Re: [PATCH -next] cpuset: treate root invalid trialcs as exclusive
From: Waiman Long
Date: Mon Nov 17 2025 - 10:56:36 EST
On 11/15/25 4:31 AM, Chen Ridong wrote:
From: Chen Ridong <chenridong@xxxxxxxxxx>
A test scenario revealed inconsistent results based on operation order:
Scenario 1:
#cd /sys/fs/cgroup/
#mkdir A1
#mkdir B1
#echo 1-2 > B1/cpuset.cpus
#echo 0-1 > A1/cpuset.cpus
#echo root > A1/cpuset.cpus.partition
#cat A1/cpuset.cpus.partition
root invalid (Cpu list in cpuset.cpus not exclusive)
Scenario 2:
#cd /sys/fs/cgroup/
#mkdir A1
#mkdir B1
#echo 1-2 > B1/cpuset.cpus
#echo root > A1/cpuset.cpus.partition
#echo 0-1 > A1/cpuset.cpus
#cat A1/cpuset.cpus.partition
root
The second scenario produces an unexpected result: A1 should be marked
as invalid but is incorrectly recognized as valid. This occurs because
when validate_change is invoked, A1 (in root-invalid state) may
automatically transition to a valid partition, with non-exclusive state
checks against siblings, leading to incorrect validation.
To fix this inconsistency, treat trialcs in root-invalid state as exclusive
during validation and set the corresponding exclusive flags, ensuring
consistent behavior regardless of operation order.
Signed-off-by: Chen Ridong <chenridong@xxxxxxxxxx>
---
kernel/cgroup/cpuset.c | 19 ++++++++++++++-----
1 file changed, 14 insertions(+), 5 deletions(-)
diff --git a/kernel/cgroup/cpuset.c b/kernel/cgroup/cpuset.c
index daf813386260..a189f356b5f1 100644
--- a/kernel/cgroup/cpuset.c
+++ b/kernel/cgroup/cpuset.c
@@ -2526,6 +2526,18 @@ static void partition_cpus_change(struct cpuset *cs, struct cpuset *trialcs,
}
}
+static int init_trialcs(struct cpuset *cs, struct cpuset *trialcs)
+{
+ trialcs->prs_err = PERR_NONE;
+ /*
+ * If partition_root_state != 0, it may automatically change to a partition,
+ * Therefore, we should treat trialcs as exclusive during validation
+ */
+ if (trialcs->partition_root_state)
+ set_bit(CS_CPU_EXCLUSIVE, &trialcs->flags);
Nit: We usually use the non-atomic version __set_bit() if concurrent
access isn't possible which is true in this case.

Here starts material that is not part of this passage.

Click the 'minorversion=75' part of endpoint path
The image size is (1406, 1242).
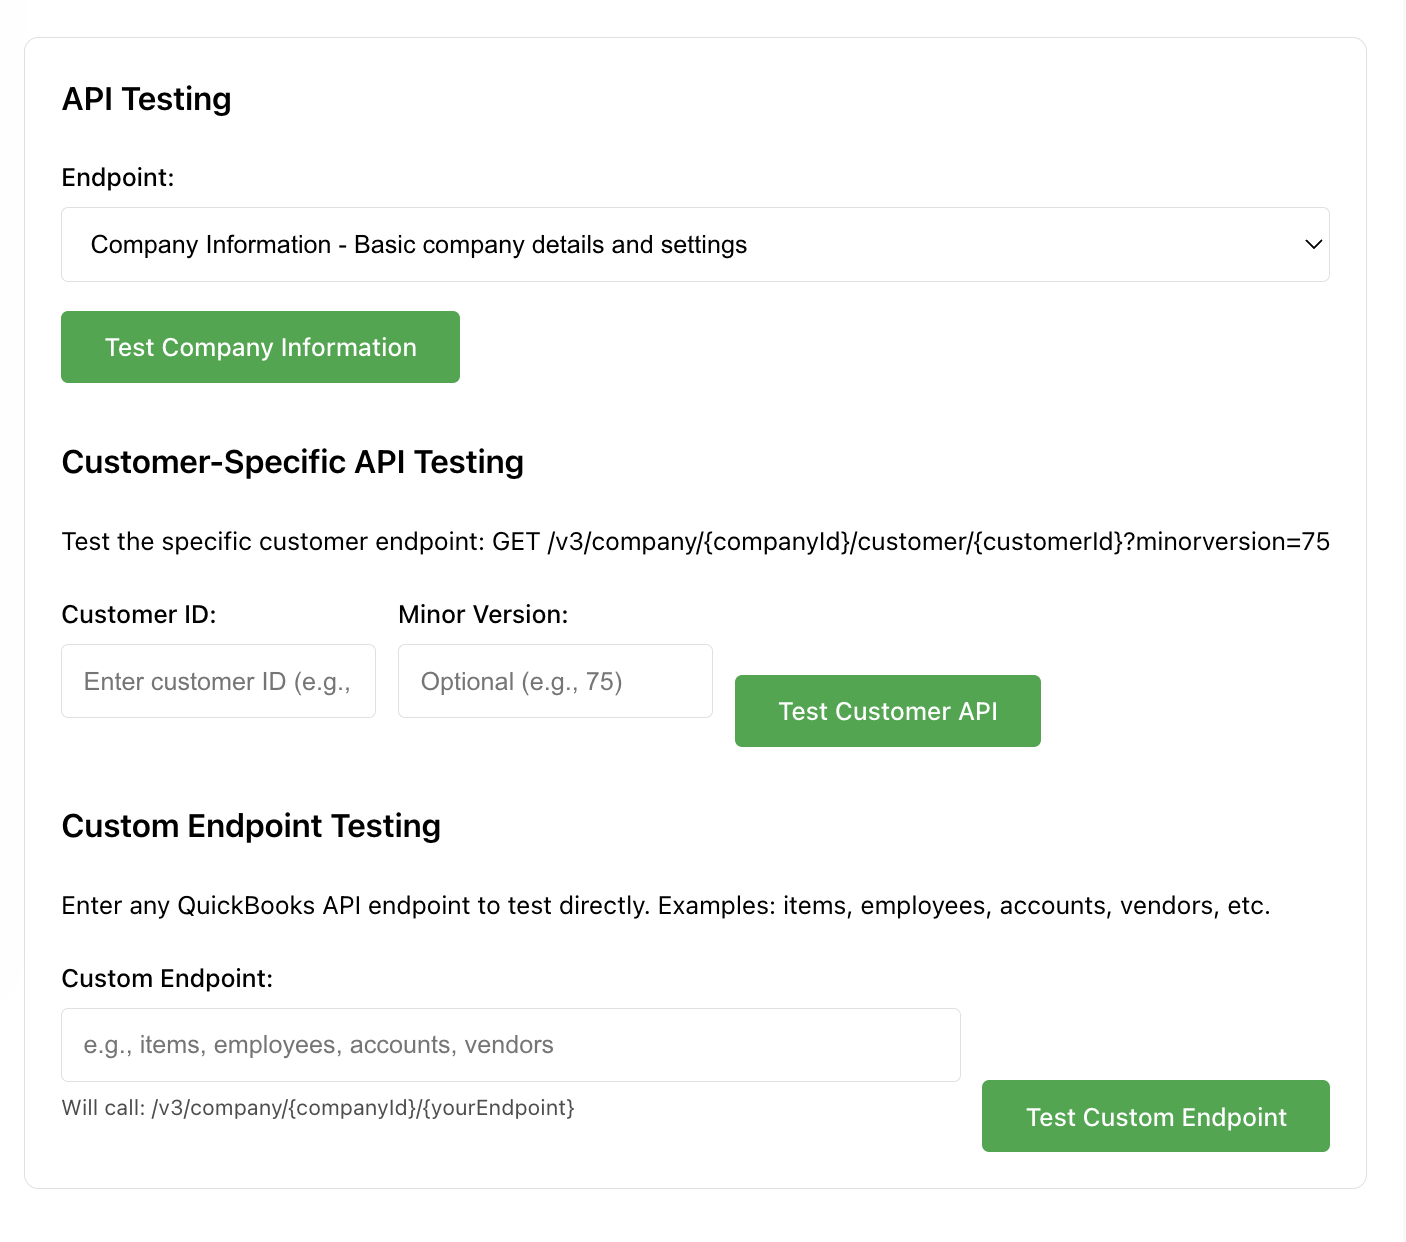point(1232,542)
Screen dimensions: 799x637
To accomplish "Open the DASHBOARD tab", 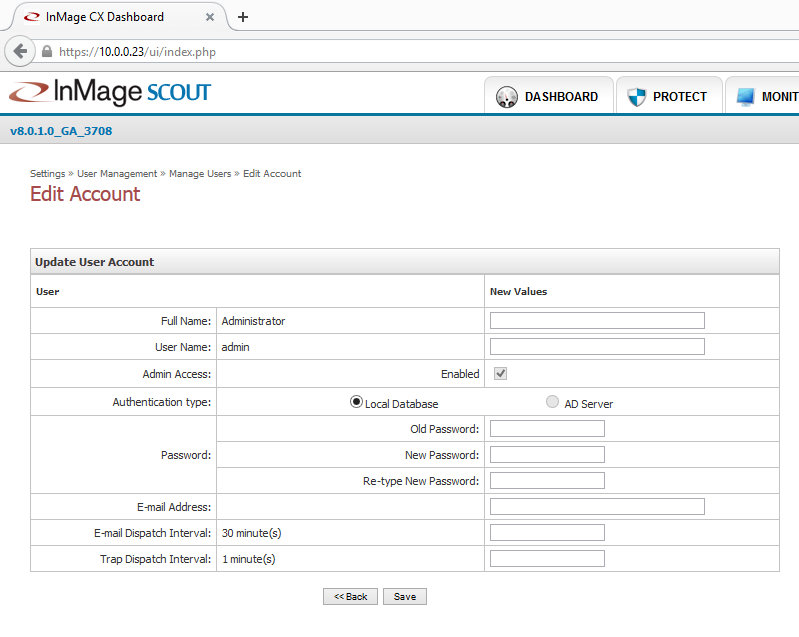I will pos(561,97).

+ return compute_trialcs_excpus(trialcs, cs);
+}
+
/**
* update_cpumask - update the cpus_allowed mask of a cpuset and all tasks in it
* @cs: the cpuset to consider
@@ -2551,9 +2563,7 @@ static int update_cpumask(struct cpuset *cs, struct cpuset *trialcs,
if (alloc_tmpmasks(&tmp))
return -ENOMEM;
- compute_trialcs_excpus(trialcs, cs);
- trialcs->prs_err = PERR_NONE;
-
+ init_trialcs(cs, trialcs);
retval = cpus_allowed_validate_change(cs, trialcs, &tmp);
if (retval < 0)
goto out_free;
@@ -2612,7 +2622,7 @@ static int update_exclusive_cpumask(struct cpuset *cs, struct cpuset *trialcs,
* Reject the change if there is exclusive CPUs conflict with
* the siblings.
*/
- if (compute_trialcs_excpus(trialcs, cs))
+ if (init_trialcs(cs, trialcs))
return -EINVAL;
/*
@@ -2628,7 +2638,6 @@ static int update_exclusive_cpumask(struct cpuset *cs, struct cpuset *trialcs,
if (alloc_tmpmasks(&tmp))
return -ENOMEM;
- trialcs->prs_err = PERR_NONE;
partition_cpus_change(cs, trialcs, &tmp);
spin_lock_irq(&callback_lock);
Acked-by: Waiman Long <longman@xxxxxxxxxx>